» **Problem requirements**: Please echo everything from the line containing "Where should I" down to the line containing "2188x746 pixels. (1530, 626)", both of those lines included.

» **Extracted entries**:
***
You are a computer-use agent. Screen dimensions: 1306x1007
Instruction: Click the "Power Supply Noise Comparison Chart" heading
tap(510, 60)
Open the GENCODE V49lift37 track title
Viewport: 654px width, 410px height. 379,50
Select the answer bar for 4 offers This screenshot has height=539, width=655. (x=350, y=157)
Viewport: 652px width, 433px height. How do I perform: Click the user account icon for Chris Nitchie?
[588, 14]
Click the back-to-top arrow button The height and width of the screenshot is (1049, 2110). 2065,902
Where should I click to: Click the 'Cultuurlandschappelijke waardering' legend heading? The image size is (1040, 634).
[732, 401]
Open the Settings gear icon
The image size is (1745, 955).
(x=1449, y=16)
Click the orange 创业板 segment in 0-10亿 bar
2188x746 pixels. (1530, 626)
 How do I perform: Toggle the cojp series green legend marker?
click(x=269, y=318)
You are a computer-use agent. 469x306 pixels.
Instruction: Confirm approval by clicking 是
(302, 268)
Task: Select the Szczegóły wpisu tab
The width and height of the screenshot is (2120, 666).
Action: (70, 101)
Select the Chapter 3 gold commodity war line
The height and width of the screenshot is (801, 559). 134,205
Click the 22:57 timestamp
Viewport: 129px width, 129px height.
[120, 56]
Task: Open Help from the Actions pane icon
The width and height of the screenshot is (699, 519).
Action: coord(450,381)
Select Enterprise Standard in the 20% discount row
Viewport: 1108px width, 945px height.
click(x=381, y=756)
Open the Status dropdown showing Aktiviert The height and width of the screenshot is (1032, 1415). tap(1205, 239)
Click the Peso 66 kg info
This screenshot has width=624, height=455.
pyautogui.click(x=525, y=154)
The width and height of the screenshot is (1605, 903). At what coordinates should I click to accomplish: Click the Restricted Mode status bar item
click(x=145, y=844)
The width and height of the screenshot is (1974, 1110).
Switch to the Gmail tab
***
» **The reply**:
Where should I click to: Click the 'Cultuurlandschappelijke waardering' legend heading? The image size is (1040, 634).
[732, 401]
Open the Settings gear icon
The image size is (1745, 955).
(x=1449, y=16)
Click the orange 创业板 segment in 0-10亿 bar
2188x746 pixels. (1530, 626)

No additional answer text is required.